──────── EXTRACTED DATA

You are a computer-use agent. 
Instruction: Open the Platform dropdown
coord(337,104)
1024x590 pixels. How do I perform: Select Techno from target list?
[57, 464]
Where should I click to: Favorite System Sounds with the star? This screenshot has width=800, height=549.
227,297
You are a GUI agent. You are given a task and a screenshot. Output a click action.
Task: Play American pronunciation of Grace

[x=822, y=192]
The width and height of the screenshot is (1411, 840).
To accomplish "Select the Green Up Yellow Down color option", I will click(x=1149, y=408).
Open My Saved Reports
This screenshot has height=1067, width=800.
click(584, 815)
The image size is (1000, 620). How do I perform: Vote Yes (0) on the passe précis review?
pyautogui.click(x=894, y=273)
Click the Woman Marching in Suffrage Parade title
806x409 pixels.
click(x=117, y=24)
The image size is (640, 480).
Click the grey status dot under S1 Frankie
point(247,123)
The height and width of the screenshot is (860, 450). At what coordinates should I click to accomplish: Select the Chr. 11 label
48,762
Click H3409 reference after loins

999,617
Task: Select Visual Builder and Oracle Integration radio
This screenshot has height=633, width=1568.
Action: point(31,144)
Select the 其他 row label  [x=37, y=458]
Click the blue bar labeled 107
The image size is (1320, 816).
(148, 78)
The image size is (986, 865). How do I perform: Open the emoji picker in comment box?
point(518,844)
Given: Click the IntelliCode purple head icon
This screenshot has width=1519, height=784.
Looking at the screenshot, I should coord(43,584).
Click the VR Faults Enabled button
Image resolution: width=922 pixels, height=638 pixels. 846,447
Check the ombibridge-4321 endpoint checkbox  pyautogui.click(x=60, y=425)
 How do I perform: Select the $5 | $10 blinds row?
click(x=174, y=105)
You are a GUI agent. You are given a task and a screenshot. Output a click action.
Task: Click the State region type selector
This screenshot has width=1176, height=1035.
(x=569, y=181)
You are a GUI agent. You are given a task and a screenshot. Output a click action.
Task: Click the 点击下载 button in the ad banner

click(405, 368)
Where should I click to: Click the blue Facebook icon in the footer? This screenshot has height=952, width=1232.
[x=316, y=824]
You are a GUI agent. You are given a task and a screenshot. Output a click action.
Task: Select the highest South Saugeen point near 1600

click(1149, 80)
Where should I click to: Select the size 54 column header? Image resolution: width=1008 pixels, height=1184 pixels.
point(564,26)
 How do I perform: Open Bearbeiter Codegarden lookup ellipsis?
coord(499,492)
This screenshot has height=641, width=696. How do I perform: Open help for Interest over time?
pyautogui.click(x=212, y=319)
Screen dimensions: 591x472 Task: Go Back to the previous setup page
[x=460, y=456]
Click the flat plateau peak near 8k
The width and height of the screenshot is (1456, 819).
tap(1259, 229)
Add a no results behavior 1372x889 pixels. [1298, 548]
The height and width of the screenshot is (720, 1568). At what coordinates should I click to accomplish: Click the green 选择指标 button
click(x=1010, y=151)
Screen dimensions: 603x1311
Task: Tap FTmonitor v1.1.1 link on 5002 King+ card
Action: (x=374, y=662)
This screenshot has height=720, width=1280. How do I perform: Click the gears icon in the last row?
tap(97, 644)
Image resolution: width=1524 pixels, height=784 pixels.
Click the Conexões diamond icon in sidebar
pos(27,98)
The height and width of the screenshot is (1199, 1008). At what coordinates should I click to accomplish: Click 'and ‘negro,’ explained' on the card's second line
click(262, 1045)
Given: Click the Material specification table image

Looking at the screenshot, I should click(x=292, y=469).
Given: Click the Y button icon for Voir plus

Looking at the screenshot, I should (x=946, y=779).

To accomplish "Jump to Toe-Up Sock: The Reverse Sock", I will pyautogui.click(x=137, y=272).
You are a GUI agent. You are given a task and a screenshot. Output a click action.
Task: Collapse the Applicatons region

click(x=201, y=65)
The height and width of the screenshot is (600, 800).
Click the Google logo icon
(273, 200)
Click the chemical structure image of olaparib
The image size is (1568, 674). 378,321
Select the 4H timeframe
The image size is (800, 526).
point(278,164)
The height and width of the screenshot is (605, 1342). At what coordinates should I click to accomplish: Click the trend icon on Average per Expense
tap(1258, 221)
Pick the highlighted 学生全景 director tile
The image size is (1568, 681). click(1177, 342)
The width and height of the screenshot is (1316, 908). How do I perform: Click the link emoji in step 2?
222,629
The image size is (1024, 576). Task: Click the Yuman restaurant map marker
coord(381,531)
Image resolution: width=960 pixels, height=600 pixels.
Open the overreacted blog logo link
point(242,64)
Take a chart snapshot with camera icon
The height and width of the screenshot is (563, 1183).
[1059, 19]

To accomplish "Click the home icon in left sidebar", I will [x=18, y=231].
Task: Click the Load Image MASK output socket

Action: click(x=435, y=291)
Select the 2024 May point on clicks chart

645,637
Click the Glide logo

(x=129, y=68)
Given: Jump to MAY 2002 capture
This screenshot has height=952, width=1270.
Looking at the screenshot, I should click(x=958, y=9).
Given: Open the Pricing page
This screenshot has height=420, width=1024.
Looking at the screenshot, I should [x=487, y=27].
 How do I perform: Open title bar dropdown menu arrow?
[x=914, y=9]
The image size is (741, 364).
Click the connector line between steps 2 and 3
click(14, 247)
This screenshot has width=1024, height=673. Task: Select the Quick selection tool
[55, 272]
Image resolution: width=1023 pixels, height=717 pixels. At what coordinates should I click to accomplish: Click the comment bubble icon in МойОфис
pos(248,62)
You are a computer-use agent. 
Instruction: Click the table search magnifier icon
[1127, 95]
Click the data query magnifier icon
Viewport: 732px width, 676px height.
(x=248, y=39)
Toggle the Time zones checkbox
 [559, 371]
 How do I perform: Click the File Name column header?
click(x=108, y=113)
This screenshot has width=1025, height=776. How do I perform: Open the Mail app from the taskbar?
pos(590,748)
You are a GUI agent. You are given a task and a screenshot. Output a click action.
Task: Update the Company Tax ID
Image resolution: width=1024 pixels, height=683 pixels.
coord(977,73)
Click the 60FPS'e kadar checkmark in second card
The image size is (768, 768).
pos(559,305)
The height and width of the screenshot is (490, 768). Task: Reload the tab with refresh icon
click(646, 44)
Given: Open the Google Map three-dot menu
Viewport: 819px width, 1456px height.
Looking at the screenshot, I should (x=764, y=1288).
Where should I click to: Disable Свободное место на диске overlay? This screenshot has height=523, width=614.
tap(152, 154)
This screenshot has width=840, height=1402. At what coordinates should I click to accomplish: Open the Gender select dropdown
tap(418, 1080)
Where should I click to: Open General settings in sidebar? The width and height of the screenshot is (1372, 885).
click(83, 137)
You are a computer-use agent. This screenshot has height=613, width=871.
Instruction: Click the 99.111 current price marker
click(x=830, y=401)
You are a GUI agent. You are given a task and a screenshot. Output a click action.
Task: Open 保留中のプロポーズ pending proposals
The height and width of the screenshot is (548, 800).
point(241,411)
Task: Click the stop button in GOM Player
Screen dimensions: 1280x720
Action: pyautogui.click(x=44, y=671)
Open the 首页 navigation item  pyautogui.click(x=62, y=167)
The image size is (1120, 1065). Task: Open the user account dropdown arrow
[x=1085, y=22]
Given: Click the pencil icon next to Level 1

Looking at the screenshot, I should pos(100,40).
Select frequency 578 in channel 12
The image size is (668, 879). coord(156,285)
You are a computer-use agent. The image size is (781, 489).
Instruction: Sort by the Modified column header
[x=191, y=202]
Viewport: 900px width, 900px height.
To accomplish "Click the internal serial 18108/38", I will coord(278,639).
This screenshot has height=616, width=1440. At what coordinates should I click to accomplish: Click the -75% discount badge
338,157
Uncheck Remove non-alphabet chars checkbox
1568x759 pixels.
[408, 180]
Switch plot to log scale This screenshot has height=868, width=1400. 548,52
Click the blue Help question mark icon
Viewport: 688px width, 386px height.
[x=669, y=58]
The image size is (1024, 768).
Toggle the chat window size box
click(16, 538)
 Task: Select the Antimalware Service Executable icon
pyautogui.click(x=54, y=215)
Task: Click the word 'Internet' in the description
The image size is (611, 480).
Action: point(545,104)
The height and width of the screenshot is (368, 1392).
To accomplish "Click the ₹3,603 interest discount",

────────────────

Each line of the material above that contains the string "Jump" adds one to the count; report the final count only.

> _PROBLEM SOLUTION_
2